Bill Gates hosted the Chinese President Hu Jintao in 2006. Steve Ballmer reports that MSFT revenue in China is only 5% of what it is in the US, with the same number of computer sales. Piracy of Intellectual Property IP is rampant. China does nothing to stop it. Clearly China thinks Gates and the US are just that much weaker for doing no more than mildly protesting. Again this is negative social mood, daring the other party to do something about it. And again the result is hugely deflationary. Now that the US has moved to a service industry, dependent on such IP, how will its revenue be protected? The answer is, it won’t be. How can this be building a strong economic future now that we have ceded manufacturing (remember Britain) to the Chinese?
Rise of the Zombies and Vampires
But it is Section D about summer books, The Season of the Supernatural, that really sets the tone for the upcoming bear market. This is typical of the transition to the bear market.

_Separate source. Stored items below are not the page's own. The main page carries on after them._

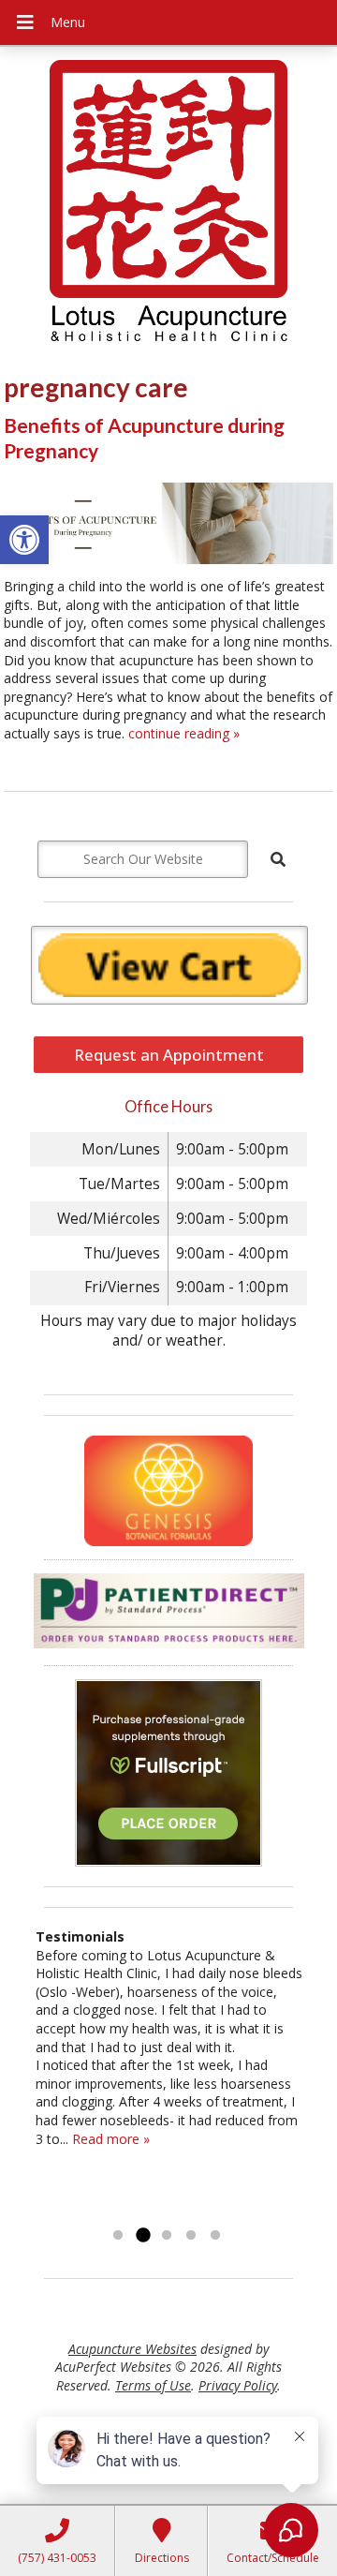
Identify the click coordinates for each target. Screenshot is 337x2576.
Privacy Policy (237, 2385)
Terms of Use (153, 2385)
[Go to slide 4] (191, 2235)
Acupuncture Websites (132, 2349)
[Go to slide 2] (142, 2235)
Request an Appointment (169, 1054)
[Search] (278, 859)
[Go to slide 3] (166, 2235)
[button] (24, 539)
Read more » (111, 2139)
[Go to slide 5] (215, 2235)
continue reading (184, 733)
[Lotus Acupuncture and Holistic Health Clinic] (168, 203)
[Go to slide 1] (118, 2235)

After a string of failed novels, Glen Duncan hit on a novel approach. He created Jake. Jake is a melancholy erudite Londoner who chain smokes Camels and downs single malt Scotch. When the moon waxes full, he sprouts fur and fangs, and a lusty appetite for human flesh.
Actually there is nothing novel about this at all. Near the end of the last bear market, Director John Landis did a fine job with, yes
An American Werewolf in London. David Kessler did not drink Scotch or smoke but he did turn into a werewolf.
Of Jake, Mr. Duncan says, ‘Thus far, it’s been the smartest move I’ve made.’ No kidding, Ridley Scott, director of Alien, has already bought the rights for the movie version. We checked an yep, Alien was a 1979 release as the bear market headed down again in that era. Mr. Duncan has been successful simply because he is now in tune with the social mood. And that mood is dark. This is the same mood that brought Frankenstein and the Werewolf to the screen in the 1930s, as well as Batman The Dark Knight in 2008.
The Leftovers started out as a novel about the apocalypse but the author notes it quickly became a book about, grief. We are not negative, we just report what is happening.
Our point, this is not the science fiction of Wells, Verne, or Asimov, but supernatural tales of zombies and werewolves that devour their prey by night. The author notes that people who contact him say, “I never read books like this but you brought me in.” These readers do not quite realize what has happened. Their mood has changed to the dark side. The book therefore appealed to them in ways they simply do not understand, but buy the book they did. We have previously noted the success of True Blood and Twilight, Recall that Anne Rice’s Interview with the Vampire was popular in the late 1970s bear
market. Anne was early. The 1973 release of Badlands will soon be out, the story of a psychopathic killer. The tag line says the film has come to be viewed as masterly. It should do well now in re-release.
The mood is bleak and authors profiled in Season of the Supernatural are , shall we say, in synch with the mood of their readers.
Conclusion
The information is all in today’s (May 27) paper, in plain view. The trick for the independent newsletter is to synthesize the meaning of all that into relevant information which helps an investor prepare for a turning point in the markets. We hope this piece did just that for our readers. We welcome your constructive comments.
As We Go to Press
As I began this piece Friday I noticed that the WSJ.com magazine would be out this weekend. I waited to put out this piece on May 27 to see what would appear May 28. Wow, everything talked ab out here is on vivid display in the Weekend Journal and ‘magazine.’ Too bad Marie Antoinette did not live to see WSJ.com, she would have loved it. We have given you some insight and tools with this piece to better examine what you are reading. We will have more observations on the ultra, uber luxury texture of WSJ.com later this weekend.